> **Your goal**:
Rewrite everything in the records from the line containing "995x598 pixels. At" down to the line containing "click(795, 21)" as a Markdown table with the columns Number and Entry, one row per line. Skip blank lines and leave the pictures out.

> **Information supplied**:
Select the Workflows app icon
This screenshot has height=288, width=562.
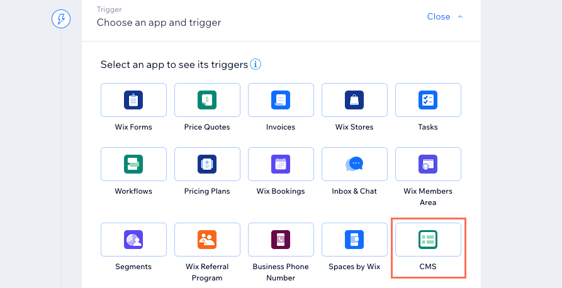[133, 164]
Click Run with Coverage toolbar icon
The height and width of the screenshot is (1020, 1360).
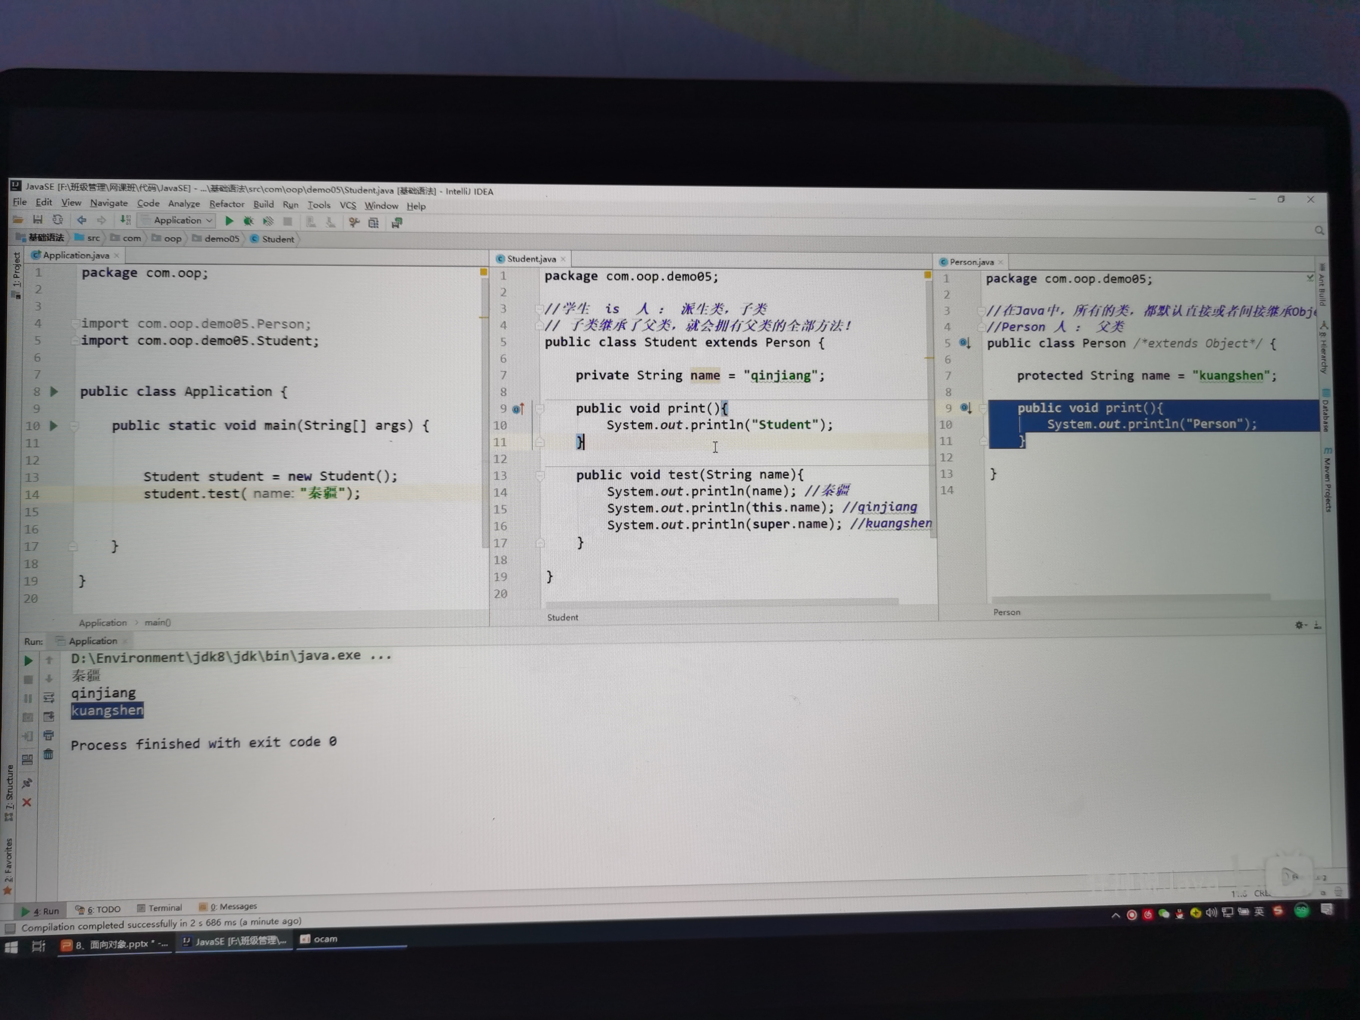268,221
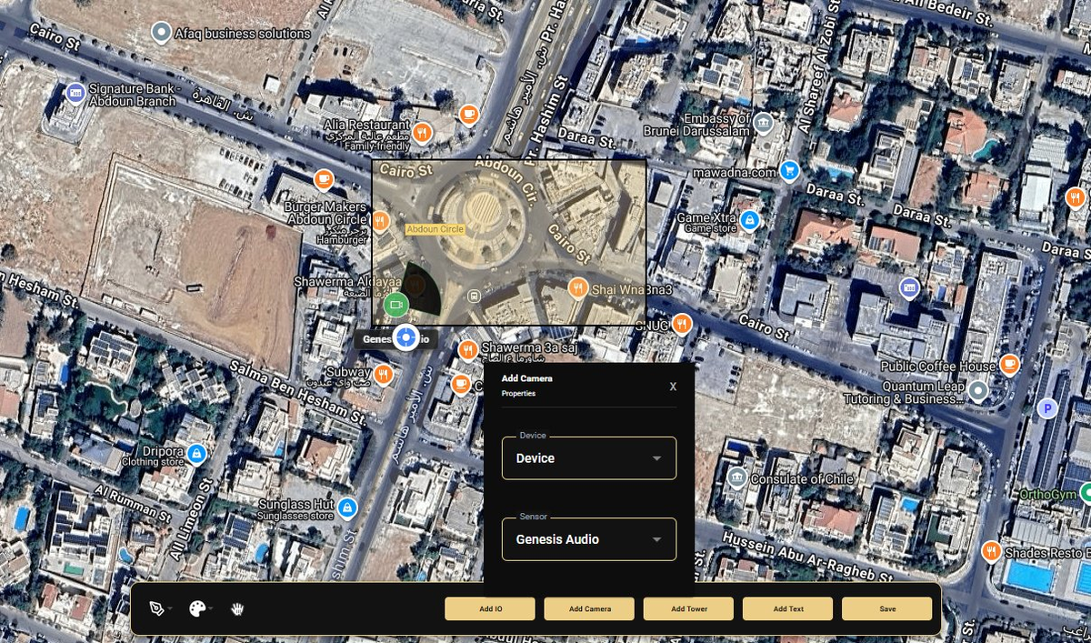Click the mawadna.com shopping cart pin
This screenshot has width=1091, height=643.
tap(790, 170)
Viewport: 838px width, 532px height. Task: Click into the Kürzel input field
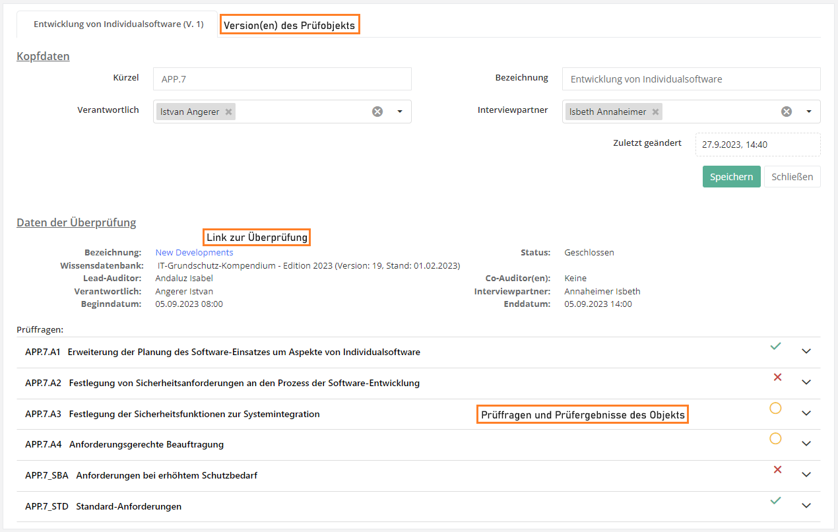pos(282,79)

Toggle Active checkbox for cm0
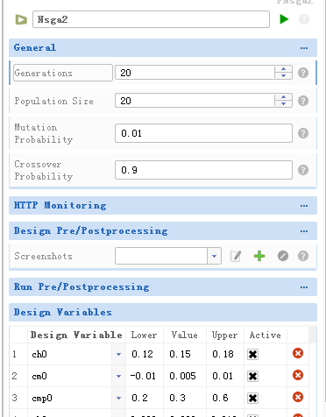click(252, 376)
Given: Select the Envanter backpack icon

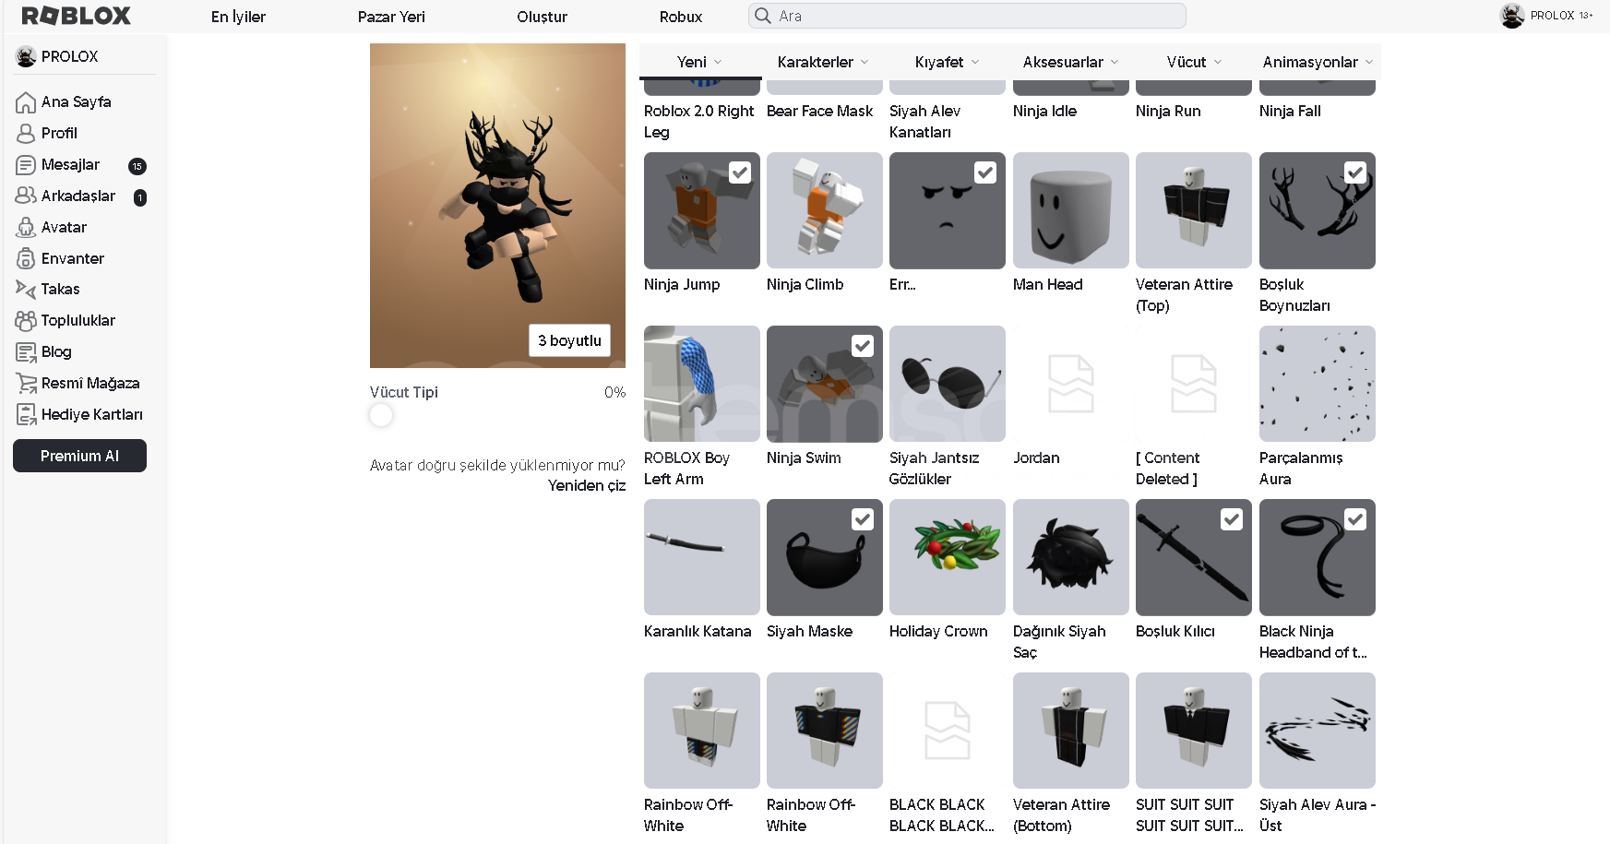Looking at the screenshot, I should click(26, 258).
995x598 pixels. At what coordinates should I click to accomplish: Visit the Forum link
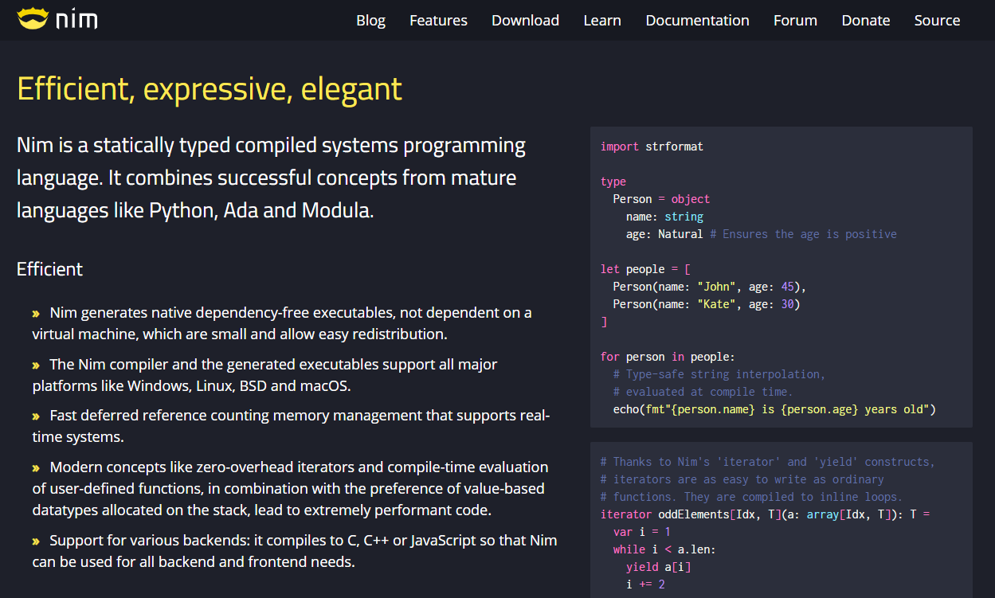click(795, 21)
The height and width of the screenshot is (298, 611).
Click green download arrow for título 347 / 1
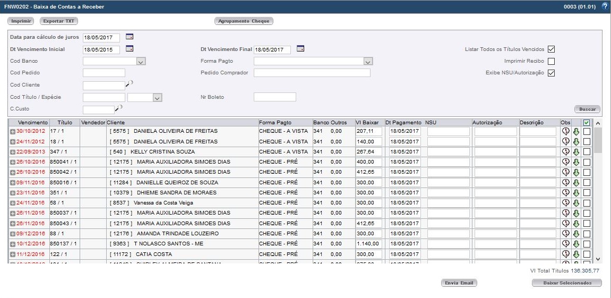[x=576, y=152]
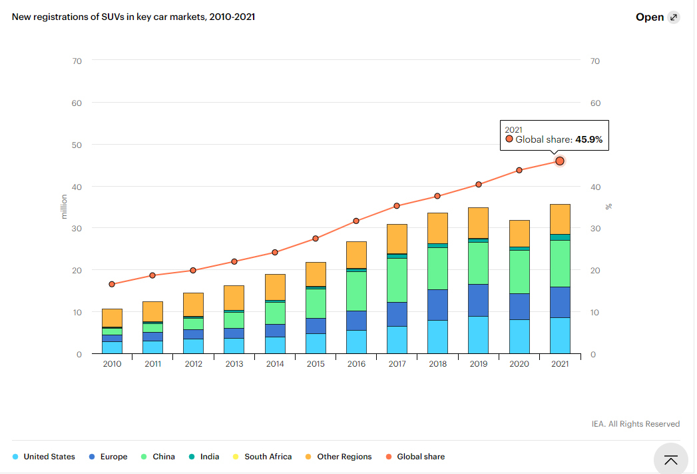The width and height of the screenshot is (697, 474).
Task: Toggle the United States legend series
Action: 43,457
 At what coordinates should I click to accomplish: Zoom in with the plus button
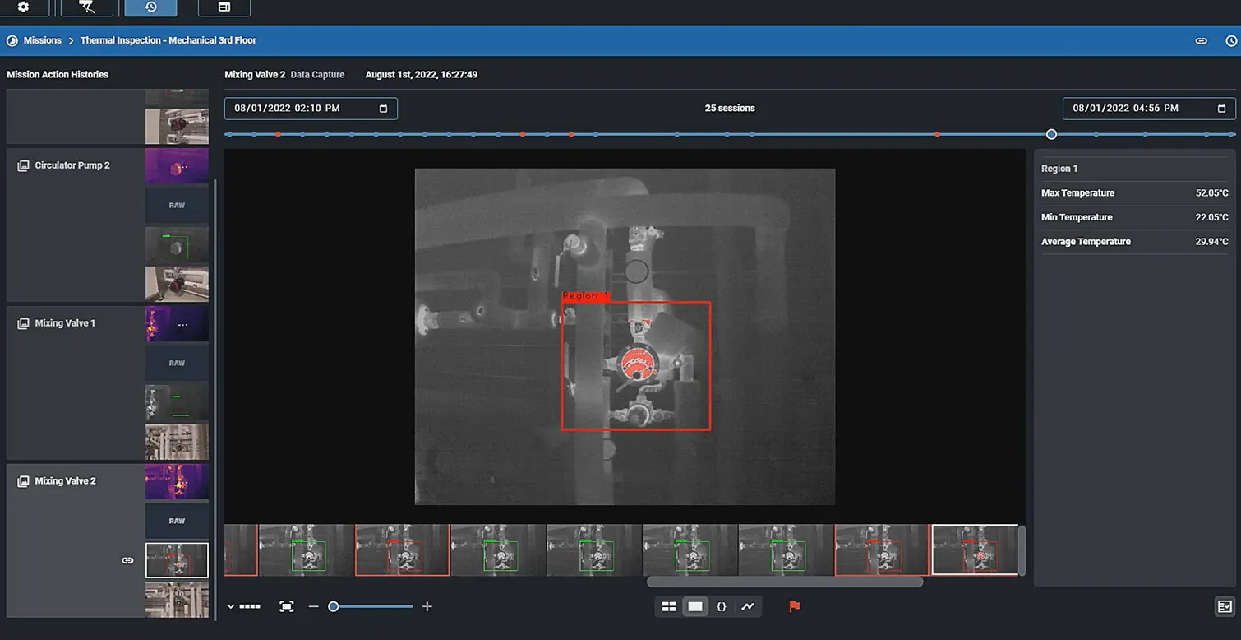click(427, 607)
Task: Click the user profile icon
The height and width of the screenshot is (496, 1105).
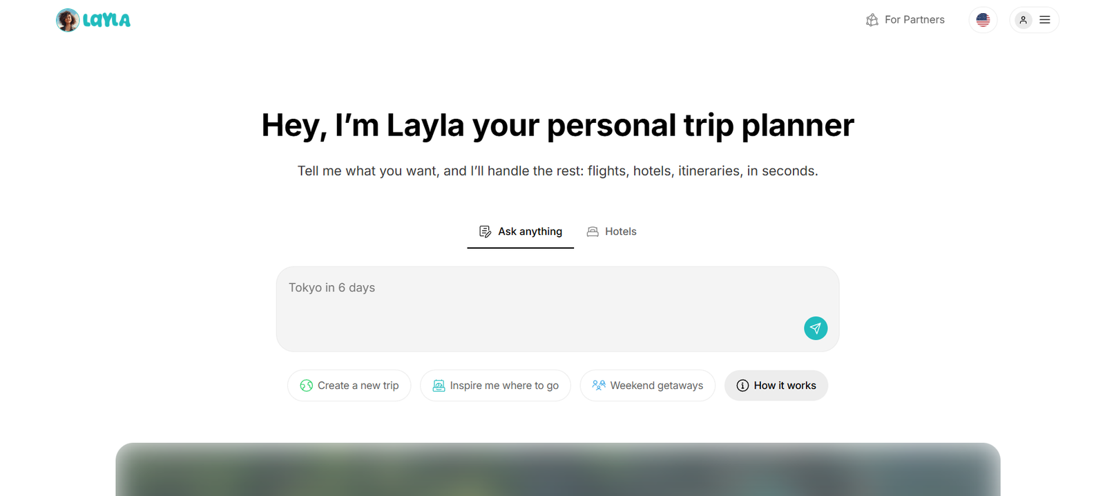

> **Response below**:
| Number | Entry |
|---|---|
| 1 | 995x598 pixels. At what coordinates should I click to accomplish: Visit the Forum link |
| 2 | click(795, 21) |